Marie Curie and Radioactivity
In 1896, Becquerel discovered the phenomenon of radioactivity in uranium. In Paris, Marie Curie began to study radioactivity. In 1898, using some of the pitchblende from Joachimsthal as raw material, she identifed the new elements radium and polonium. By 1902, she had painstakingly isolated a tiny amount of radium. This was regarded as a triumph for French science, and made Curie a role model for 20th Century women. Radium was investigated for medical uses, and was soon in high demand. Meanwhile, the Austrian government, conscious of the possible importance of the new element, set up what they hoped would be a monopoly of pitchblende production. Since other countries soon discovered uranium ores, this monopoly never became reality.
Shifting Borders and the Arms Race
At the end of the First World War, Joachimsthal became part of an independent Czechoslovakia, though the area remained mostly German-speaking, with strong links to the Saxon miners on the other side of the border with Germany. Under the new regime the old name 'Joachimsthal' was replaced by 'Jáchymov'. During the 1920s and 1930s, the mines produced about 10 tonnes of uranium compounds a year, with barely three grammes of radium. When Germany took over the Sudetenland in 1938, the mines of the Erzgebirge were a particularly valuable prize. Both Germany and its opponents, in the run-up to World War II, began the experiments which would eventually lead to the production of an atomic bomb using uranium.
In 1945, the old border was restored. Between 1945 and 1948, the German-speaking people of the Sudetenland were expelled. Czechoslovakia soon came under Russian domination, and a large prison camp was set up in the valley of Jáchymov. The mines were now run using thousands of mainly political prisoners, producing uranium for Russian bombs. The mines were closed in 1963, and Jáchymov is now a quiet city in a quiet valley.
The Lingering Spectre of Health Risks
The mines of Joachimsthal (and the corresponding mines over the border in Saxony) were always known to be unhealthy. A curiosity of the 18th Century Erzgebirge mines was that the miners' hair sometimes took a blue tone from the levels of cobalt compounds. More seriously, the miners tended to die from lung cancer at startling rates. In the 1930s this was studied and quantified, and the 40% mortality rate rang alarm bells for many people dealing with radioactive materials. Cynically, this was one reason why prisoners were used in the mines in the 1950s. Modern studies blame this cancer rate on the high levels of radon gas, whose insidious effects are a problem in many parts of the world.
In the early 20th Century, Radium was such a startling novelty that all kinds of health benefits were attributed to it. The valley of Joachimsthal saw the foundation of spas and 'health' resorts, where the radioactive waters and vapours were thought to cure all kinds of diseases. Sadly, any effect on the patients is likely to have been harmful. This strange association of health spas with an old industrial landscape still exists in Jáchymov today, where the radioactive spa wells are advertised as one of the tourist attractions.

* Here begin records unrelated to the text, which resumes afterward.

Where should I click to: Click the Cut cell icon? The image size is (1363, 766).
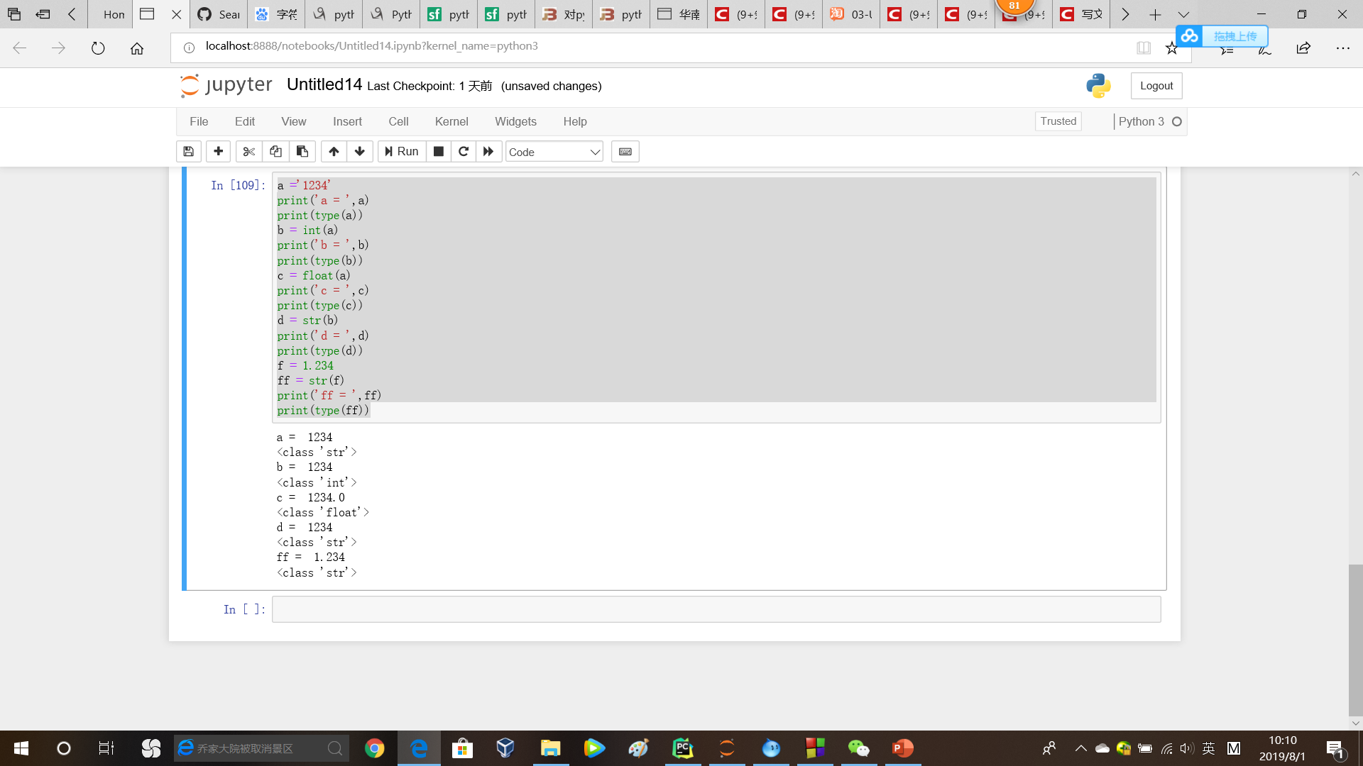coord(248,150)
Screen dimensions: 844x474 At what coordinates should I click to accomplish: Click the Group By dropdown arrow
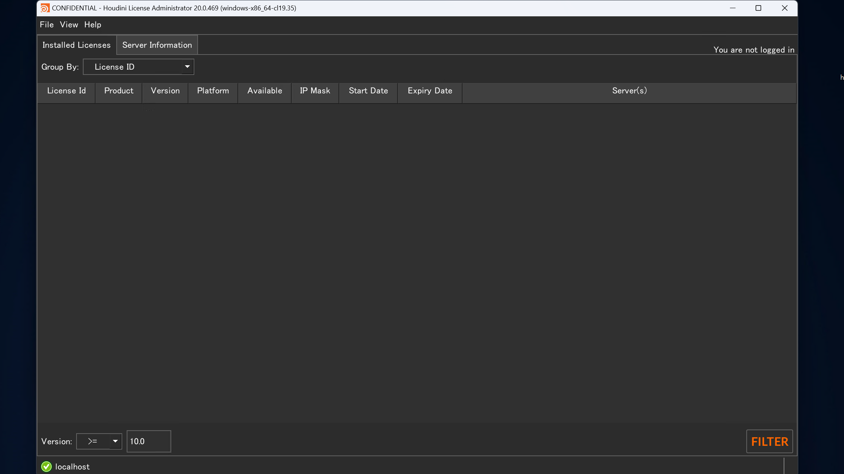point(188,67)
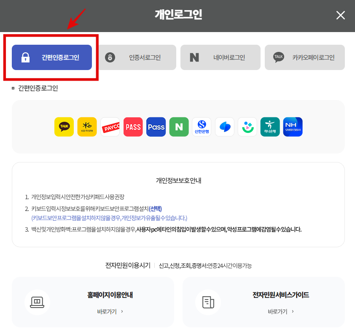Choose the NH 모바일인증서 icon
The width and height of the screenshot is (355, 335).
(293, 127)
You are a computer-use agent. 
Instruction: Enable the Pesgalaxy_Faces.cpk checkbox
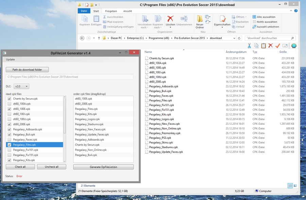(x=9, y=140)
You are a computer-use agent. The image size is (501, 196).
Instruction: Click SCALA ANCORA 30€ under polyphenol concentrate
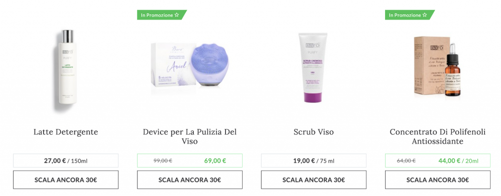click(438, 180)
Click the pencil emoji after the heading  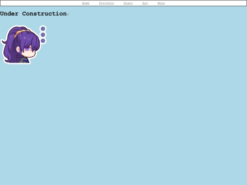click(x=69, y=14)
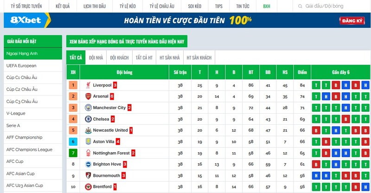Click the Aston Villa crest icon
This screenshot has height=193, width=371.
tap(88, 142)
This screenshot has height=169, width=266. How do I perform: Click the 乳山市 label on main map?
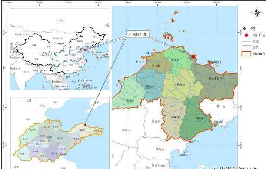coord(221,106)
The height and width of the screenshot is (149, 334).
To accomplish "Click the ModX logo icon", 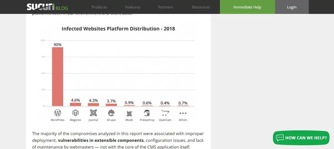I will coord(129,113).
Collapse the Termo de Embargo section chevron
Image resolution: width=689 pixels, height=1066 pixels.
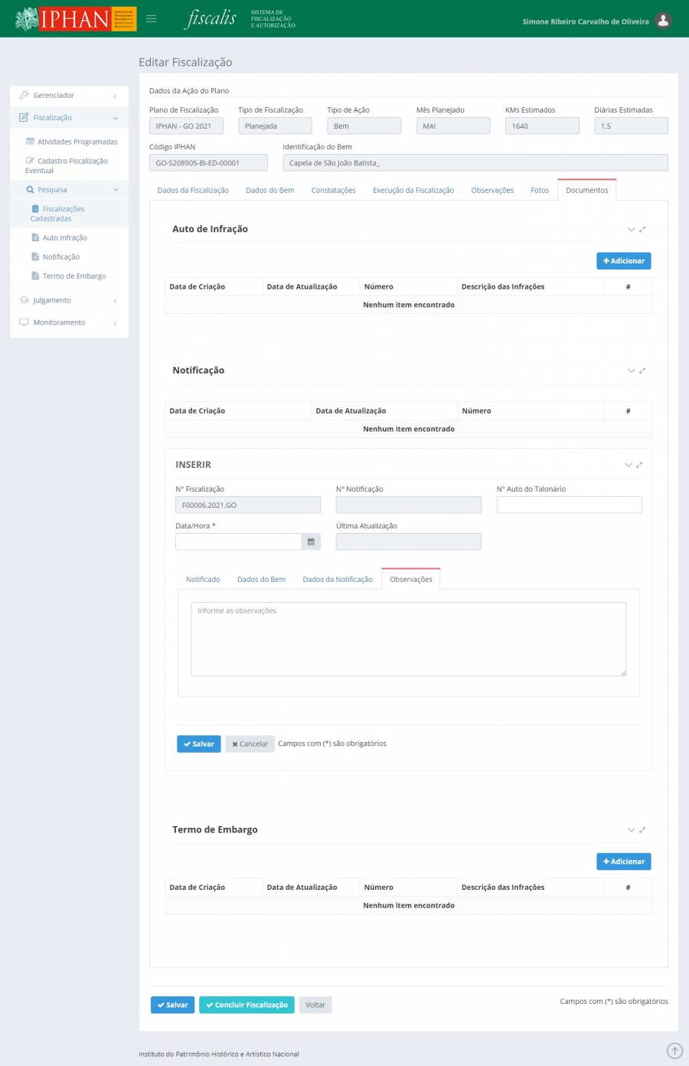click(x=631, y=830)
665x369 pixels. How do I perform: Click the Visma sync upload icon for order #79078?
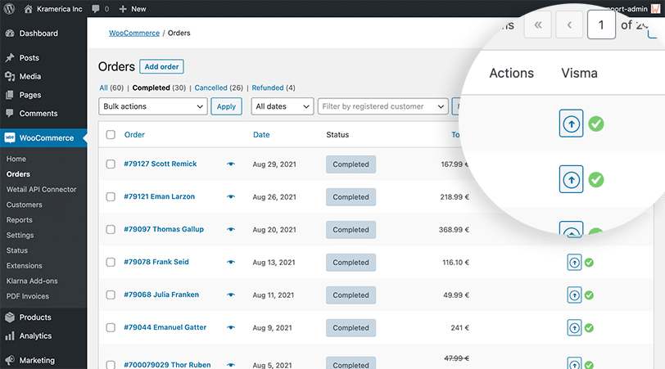(574, 263)
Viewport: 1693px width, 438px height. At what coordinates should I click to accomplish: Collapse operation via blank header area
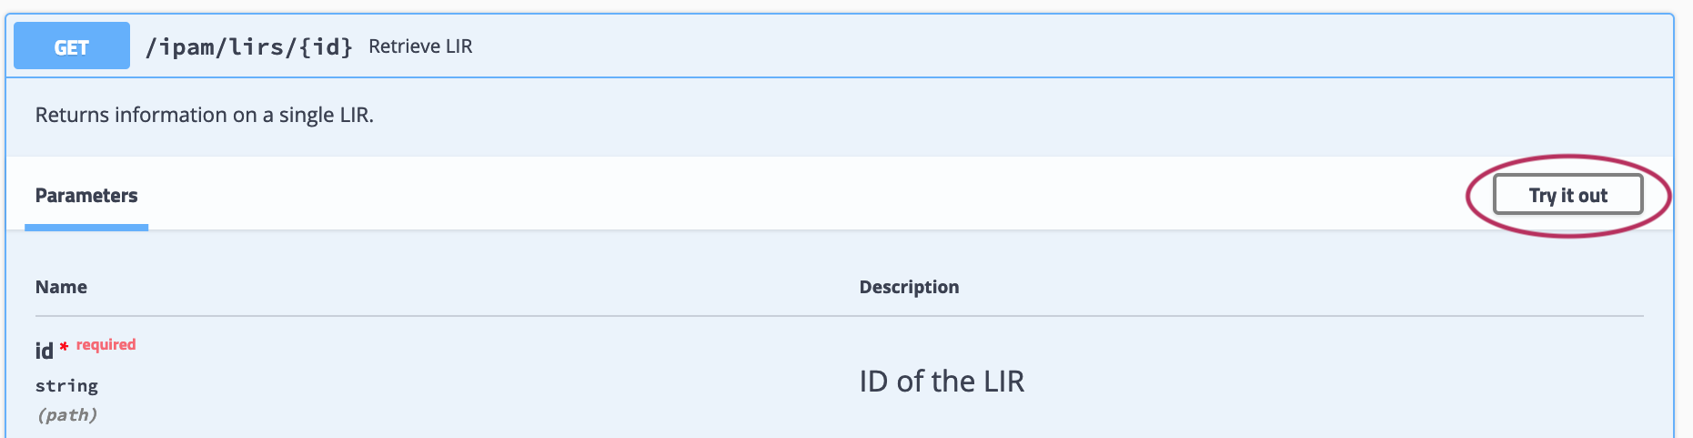(1001, 46)

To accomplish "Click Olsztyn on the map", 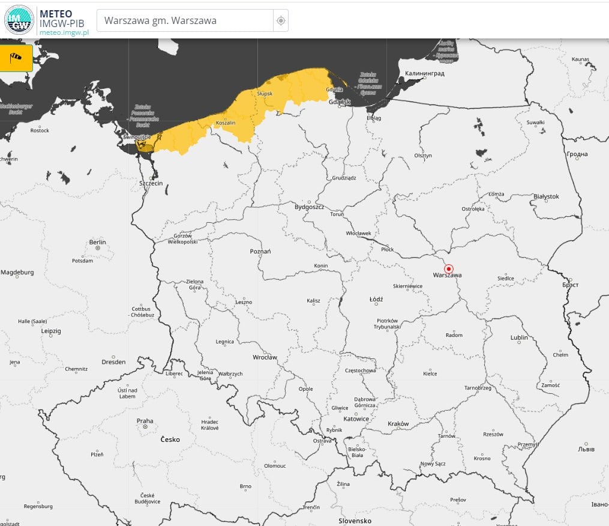I will click(x=422, y=156).
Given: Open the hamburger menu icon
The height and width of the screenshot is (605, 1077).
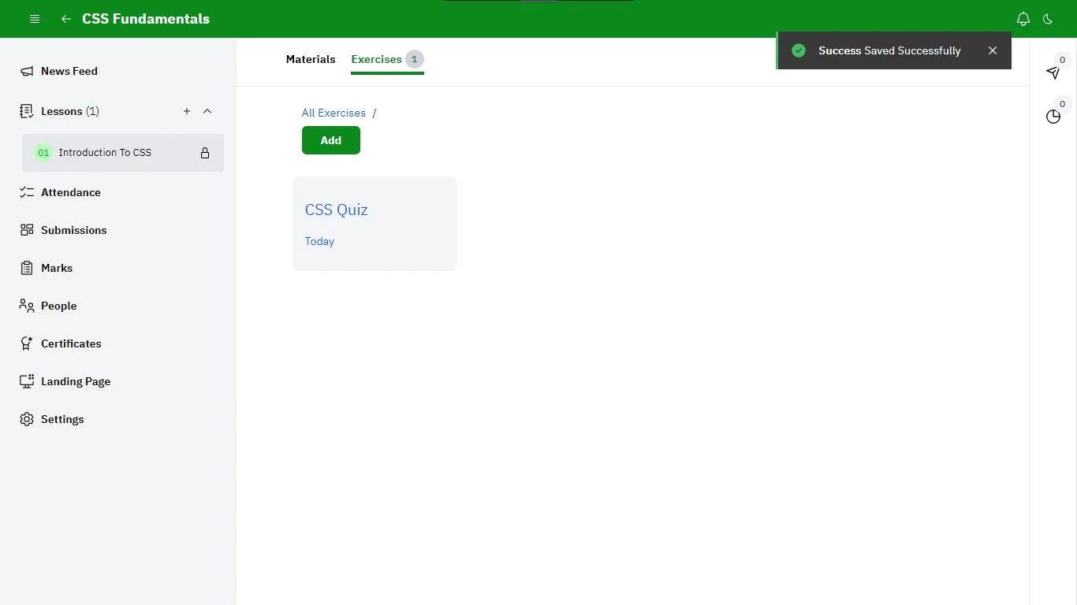Looking at the screenshot, I should coord(35,19).
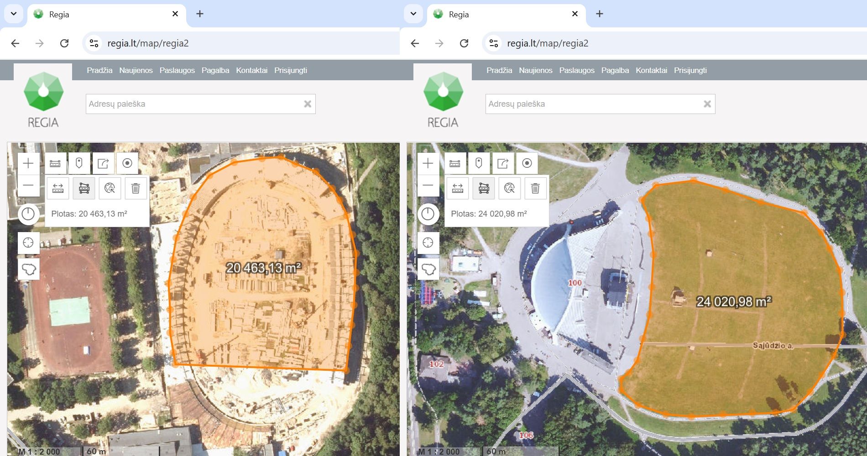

Even the uranium glazes that once gave rich colours to pottery are now considered dangerous. Since the heavy metal can be leached out by acids like fruit juices and salad dressings, these glazes are considered unsafe to use anywhere near food. Nevertheless, from dollars to radon detectors, there are still many reminders around us of the historic importance of the Joachimsthal mines.